End the Auto Crisis: Build Mass Transit & "Green" Cars
Public Ownership to Save Jobs and the Environment

Union auto workers are fighting for their lives. For us the fight to
defend the United Auto Workers union (UAW) and its members is
immediate. It is estimated that over three million jobs are linked to
the jobs at GM, Ford and Chrysler: including workers in parts supply,
dealerships, steel, rubber, and many other supporting industries.
Bankruptcy would have devastating effects on communities where these
workers live. Whole regions rely on their purchasing power and the
loss of taxes for local and state governments would cause an even
bigger crisis. Bankruptcy will also destroy the pensions and
healthcare for millions of retirees.

We join with labor and all its allies in demanding immediate action by
the federal government to guarantee the loans needed to save these
jobs. We are actively engaged in the growing fight to build solidarity
and support for the burning demands of the workers and their union.

Even if/when bridge loans are given to the Big Three, the companies
have announced there will be further plant closings and say they will
permanently shed tens of thousands of their workforce. They do this
while continuing to move production out of the country.  GM has
manufacturing operations in 32 countries around the world.  And while
the auto companies complain about competition from lower wage
countries, they in turn threaten workers in Mexico, Thailand, South
America and elsewhere to accept low wages as a condition of work.

> [RAW DATA]:
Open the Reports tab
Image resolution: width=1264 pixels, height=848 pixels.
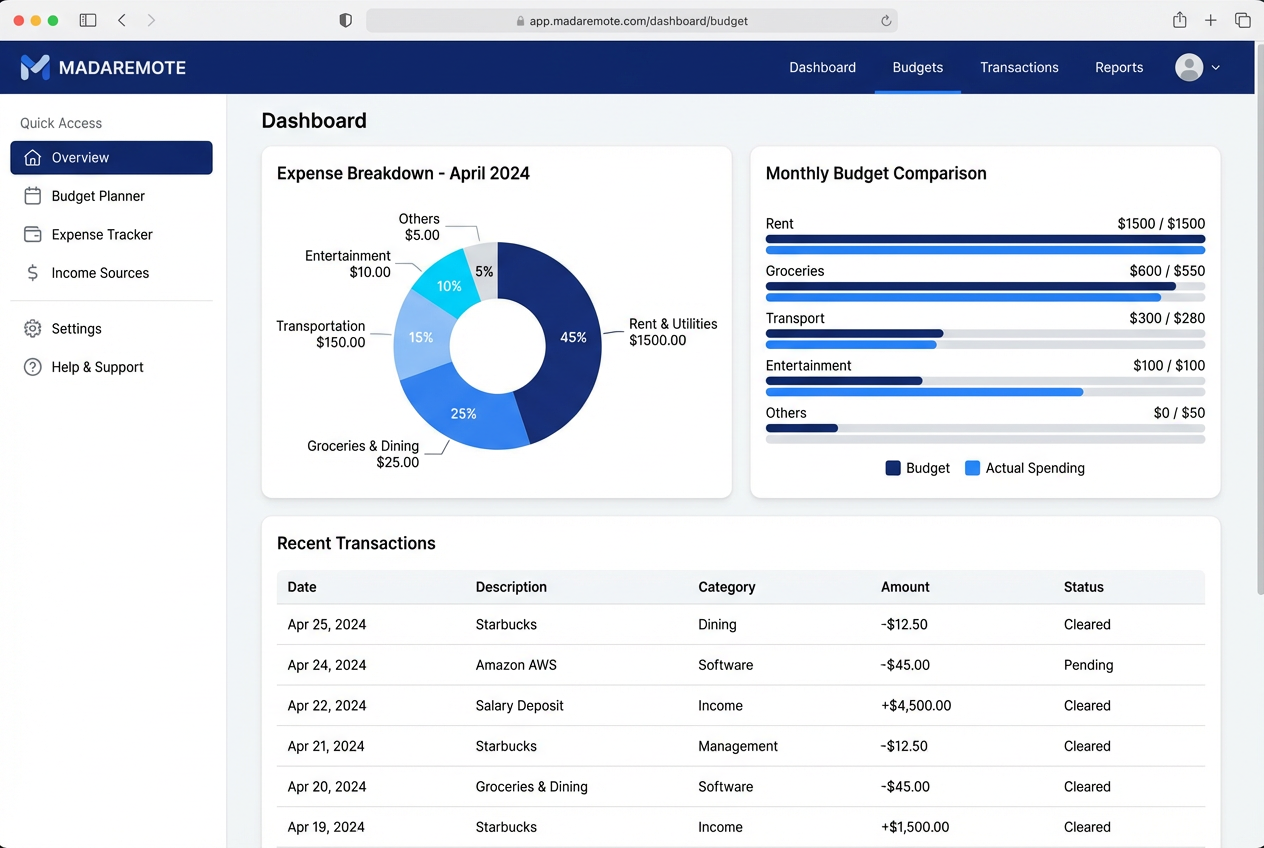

> [EXERCISE]:
Pick up the article on the auto crisis and mass transit above where it stops, and carry it on from its last sentence.

> [TASK OUTPUT]:
Everything unions have fought for throughout our history is being
challenged. Republican senators are demanding that unionized workers
tear-up their union contracts and work for non-union rates.  A forced
bankruptcy would destroy the contracts of the UAW. Automotive jobs
have been a pathway to a better life for all working people and their
loss would hit African American and Latino workers particularly hard.
Black workers in particular are more concentrated in auto than other
industries.

To solve the economic crisis we need to put more money, not less, into
the hands of working people.  Republican attempts to force the UAW to
take cuts will increase the wage gap; it is a continuation of
Republican trickledown economics that voters rejected in the November
election. These are the same economic policies that created the
present economic crisis. It would lower the purchasing power of auto
workers and would create a downward wage pressure on all workers

If we agree that the auto industry is too important to fail, both in
terms of our nation's transportation needs and the need to move away
from reliance on fossil fuels, then it is too important to be left in
the hands of the CEO's.

And at the same time, given the overall economic crisis and the
underlying failures of unbridled corporate greed and mismanagement, it
is the time to look at more basic solutions also. Demands for public
and government oversight raise the issue of democratic public
ownership of the domestic auto industry.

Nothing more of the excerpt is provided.